Google working with Aravind Eye Hospital to train its AI in diabetic retinopathy screening

Sriram Sharma June 12, 2017

Google partners with India’s Aravind Eye Hospital to use AI to detect diabetic retinopathy

India’s largest eye care provider, Aravind Eye Hospital, has been quietly working for over four years with Google on a project to use artificial intelligence (AI) in ophthalmology. Aravind Eye Hospital, which has branches across India, is headquartered in Madurai, Tamil Nadu.

Lily Peng, product manager at Google, who released a paper on the research a year ago, said at the 2017 WIRED Business Conference that Google had just finished a clinical study in India, and that work was underway to get the technology into routine use with patients. India, considered the diabetes capital of the world, has over 70 million diabetes patients who are at risk of blindness due to the disease.

India’s largest eye care provider, Aravind Eye Hospital, has been quietly working for over three to four years with Google on a project to use artificial intelligence in ophthalmology  

At the TensorFlow Dev Summit earlier this year, Peng had said that that Google’s machine learning algorithm was very close to an ophthalmologist in terms of performance.

“This particular project came in around four years ago; then we started looking at how we could develop it,” said Dr R Kim, chief medical officer at Aravind Eye Hospital. He said that the hospital has been working on an automated diabetic retinopathy screening since 2003. “It’s not a fully automated system, it doesn’t use AI. It’s a semi-automated technology for DR (diabetic retinopathy) screening,” he said.

According to Dr Kim, Google’s AI is far superior to anything he has ever seen in DR screening.

“With AI, we will be able to grade diabetic retinopathy to a certain level of identification, mainly for screening” — Dr R Kim, chief medical officer at Aravind Eye Hospital  

“With AI, we will be able to grade diabetic retinopathy to a certain level of identification, mainly for screening. This is basically a screening tool and we have validated it. We have done one validation, but we’re yet to publish anything on it. A research paper will be published soon on the partnership,” he added.

The learnings from this will be applied to Aravind’s eye care practice, he said. “We’re planning for the future, and looking at how to implement it in our routine work. Many people have worked with us earlier to develop an automated imaging solution, but we never made as much progress as with the Google partnership,” he said.

He, however, declined to quantify its accuracy in terms of a percentage value. “At this point, it’s going through the screening validation. I have a feeling it could turn out to be a good diagnostic tool soon. Depends on how the sensitivity increases — it could be much more sensitive than human graders,” Kim said.

“At this point, it’s going through the screening validation. I have a feeling it could turn out to be a good diagnostic tool soon” — Dr Kim  

Other preventable eye diseases can similarly be detected using early screening, he said. “Glaucoma and ARMD (age-related macular degeneration), is another condition where people are trying to look at AI for early identification. These conditions are treatable in early stages and not in late stages,” he said.

“I think the impact of AI is not going to be on the field of ophthalmology per se. It will be seen at a patient care level, a diabetes management level,” said Anand Sivaraman, director of Bengaluru-based Remidio, maker of a smartphone-based ophthalmic imaging system.
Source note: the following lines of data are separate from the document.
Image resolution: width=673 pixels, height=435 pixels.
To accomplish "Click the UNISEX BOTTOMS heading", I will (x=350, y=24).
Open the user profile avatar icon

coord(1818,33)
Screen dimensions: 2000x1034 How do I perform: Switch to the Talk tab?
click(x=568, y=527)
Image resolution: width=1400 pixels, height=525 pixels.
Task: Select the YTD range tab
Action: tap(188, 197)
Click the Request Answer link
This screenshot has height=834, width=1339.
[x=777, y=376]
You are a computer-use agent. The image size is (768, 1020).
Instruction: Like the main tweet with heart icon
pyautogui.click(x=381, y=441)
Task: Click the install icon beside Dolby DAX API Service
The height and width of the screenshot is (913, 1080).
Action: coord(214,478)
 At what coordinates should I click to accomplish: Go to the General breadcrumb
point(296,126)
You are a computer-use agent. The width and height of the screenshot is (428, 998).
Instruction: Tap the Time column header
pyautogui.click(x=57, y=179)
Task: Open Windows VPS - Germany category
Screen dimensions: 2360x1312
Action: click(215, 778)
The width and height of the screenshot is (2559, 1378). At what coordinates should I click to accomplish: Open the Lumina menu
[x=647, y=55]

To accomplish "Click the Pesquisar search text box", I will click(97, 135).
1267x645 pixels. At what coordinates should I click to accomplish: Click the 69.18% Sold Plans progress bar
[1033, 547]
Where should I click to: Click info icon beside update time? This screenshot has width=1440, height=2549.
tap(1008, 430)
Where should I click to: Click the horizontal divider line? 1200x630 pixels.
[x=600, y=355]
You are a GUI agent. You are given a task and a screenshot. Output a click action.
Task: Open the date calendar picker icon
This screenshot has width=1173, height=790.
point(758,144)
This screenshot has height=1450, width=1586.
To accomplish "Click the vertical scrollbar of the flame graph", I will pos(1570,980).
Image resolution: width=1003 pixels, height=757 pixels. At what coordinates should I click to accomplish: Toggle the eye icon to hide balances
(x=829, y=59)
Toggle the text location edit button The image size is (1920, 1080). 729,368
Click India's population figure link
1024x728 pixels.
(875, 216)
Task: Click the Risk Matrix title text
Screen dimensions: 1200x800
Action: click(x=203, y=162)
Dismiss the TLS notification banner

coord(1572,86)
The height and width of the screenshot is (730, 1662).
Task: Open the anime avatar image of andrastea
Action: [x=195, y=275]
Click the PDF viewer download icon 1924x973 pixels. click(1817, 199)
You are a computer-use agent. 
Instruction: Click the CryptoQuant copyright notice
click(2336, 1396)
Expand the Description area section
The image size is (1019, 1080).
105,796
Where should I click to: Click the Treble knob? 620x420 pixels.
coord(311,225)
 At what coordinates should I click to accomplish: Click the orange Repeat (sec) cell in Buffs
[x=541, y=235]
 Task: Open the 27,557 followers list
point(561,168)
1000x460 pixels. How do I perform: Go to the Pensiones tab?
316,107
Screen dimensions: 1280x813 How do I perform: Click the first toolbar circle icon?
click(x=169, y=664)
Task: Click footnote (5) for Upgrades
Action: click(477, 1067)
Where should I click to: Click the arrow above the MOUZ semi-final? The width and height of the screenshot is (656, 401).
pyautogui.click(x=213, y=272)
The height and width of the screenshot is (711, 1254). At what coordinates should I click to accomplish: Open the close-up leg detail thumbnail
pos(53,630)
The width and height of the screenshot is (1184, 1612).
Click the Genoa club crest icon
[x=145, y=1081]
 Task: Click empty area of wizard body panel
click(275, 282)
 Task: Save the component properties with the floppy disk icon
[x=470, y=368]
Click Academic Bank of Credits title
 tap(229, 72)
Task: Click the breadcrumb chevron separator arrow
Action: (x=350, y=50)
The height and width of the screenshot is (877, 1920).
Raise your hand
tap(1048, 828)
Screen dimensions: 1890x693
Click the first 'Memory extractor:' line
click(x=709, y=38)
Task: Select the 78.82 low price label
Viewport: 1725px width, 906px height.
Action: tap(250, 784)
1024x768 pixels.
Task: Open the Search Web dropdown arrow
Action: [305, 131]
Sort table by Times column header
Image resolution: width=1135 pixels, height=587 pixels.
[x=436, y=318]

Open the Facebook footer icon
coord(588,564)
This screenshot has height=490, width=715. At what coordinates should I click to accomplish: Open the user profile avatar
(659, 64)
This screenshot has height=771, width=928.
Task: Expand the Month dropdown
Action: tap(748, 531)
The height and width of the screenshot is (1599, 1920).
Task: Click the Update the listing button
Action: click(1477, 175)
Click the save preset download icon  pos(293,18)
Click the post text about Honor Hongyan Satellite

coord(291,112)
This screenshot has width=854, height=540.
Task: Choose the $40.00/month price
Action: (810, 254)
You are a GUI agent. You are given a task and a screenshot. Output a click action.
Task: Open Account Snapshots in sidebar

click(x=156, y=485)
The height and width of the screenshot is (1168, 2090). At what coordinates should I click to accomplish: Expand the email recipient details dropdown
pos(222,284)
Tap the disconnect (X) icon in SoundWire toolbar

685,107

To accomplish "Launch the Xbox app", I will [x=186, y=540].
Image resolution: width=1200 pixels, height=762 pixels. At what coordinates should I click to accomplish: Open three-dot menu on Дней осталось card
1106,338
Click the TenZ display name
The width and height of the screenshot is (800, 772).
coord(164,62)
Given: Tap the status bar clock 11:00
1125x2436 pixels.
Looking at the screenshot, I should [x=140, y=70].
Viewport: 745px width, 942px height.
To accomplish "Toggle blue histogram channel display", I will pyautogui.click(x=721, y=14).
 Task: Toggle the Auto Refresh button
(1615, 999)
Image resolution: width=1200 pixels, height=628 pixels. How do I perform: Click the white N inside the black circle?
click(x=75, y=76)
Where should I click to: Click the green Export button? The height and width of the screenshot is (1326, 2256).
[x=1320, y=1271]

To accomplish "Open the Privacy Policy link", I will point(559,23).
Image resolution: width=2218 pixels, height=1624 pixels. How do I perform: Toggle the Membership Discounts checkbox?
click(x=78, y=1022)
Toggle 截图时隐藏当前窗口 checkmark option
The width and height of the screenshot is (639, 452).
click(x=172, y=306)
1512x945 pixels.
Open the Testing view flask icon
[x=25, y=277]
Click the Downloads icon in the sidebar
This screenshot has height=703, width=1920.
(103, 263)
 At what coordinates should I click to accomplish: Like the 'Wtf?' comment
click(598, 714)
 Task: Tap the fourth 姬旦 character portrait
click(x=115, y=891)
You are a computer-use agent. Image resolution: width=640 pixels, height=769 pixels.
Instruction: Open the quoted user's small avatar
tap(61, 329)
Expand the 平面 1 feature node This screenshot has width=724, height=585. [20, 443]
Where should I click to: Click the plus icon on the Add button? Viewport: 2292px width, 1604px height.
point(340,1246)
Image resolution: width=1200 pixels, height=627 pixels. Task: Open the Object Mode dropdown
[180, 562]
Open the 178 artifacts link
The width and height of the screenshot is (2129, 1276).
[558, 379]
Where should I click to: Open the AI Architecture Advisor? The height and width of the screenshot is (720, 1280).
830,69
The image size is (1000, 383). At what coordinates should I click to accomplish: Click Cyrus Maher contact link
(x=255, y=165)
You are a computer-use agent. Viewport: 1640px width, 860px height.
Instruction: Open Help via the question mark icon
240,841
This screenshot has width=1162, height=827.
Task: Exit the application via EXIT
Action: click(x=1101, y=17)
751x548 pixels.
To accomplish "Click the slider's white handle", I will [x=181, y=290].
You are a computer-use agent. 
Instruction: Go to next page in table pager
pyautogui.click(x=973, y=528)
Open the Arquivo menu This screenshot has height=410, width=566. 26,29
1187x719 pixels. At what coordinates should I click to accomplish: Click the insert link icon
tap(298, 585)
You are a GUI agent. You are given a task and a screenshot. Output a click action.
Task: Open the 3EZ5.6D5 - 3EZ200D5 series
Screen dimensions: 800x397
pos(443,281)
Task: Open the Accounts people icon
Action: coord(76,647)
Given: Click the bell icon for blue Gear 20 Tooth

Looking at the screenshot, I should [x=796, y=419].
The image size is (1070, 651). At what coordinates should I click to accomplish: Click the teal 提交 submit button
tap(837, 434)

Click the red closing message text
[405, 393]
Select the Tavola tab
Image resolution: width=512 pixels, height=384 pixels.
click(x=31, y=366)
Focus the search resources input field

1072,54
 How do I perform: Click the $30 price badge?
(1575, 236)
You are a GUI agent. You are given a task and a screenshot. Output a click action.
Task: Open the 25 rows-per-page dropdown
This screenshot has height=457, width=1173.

“I think the impact of AI is not going to be on the field of ophthalmology per se. It will be seen at a patient care level, a diabetes management level” — Anand Sivaraman, director, Remidio  

However, Sivaraman said the challenge lies in making sure there are no false negatives, which could deprive patients of treatment or consultation.

“We are looking at a future where such AI algorithms come on the smartphone. First, this will give people access to a low-cost ophthalmic system, and second, we can start thinking of a B2C model, where a consumer can take a selfie (of the eye) and start using such algorithms,” he said.

Google is not the only tech giant working on using AI to prevent blindness. In late 2016, Microsoft India had announced a collaboration with the Hyderabad-based L V Prasad Eye Institute and launched the Microsoft Intelligent Network for Eyecare (MINE) with the aim of providing eye care at scale using AI. Microsoft scientists also used search engine queries to detect users who are suffering from pancreatic cancer.

FactorDaily has written to Google India representatives for comment and will update the story when they respond.

Updated at 4.50pm on June 12, 2017, to add Anand Sivaraman’s quotes.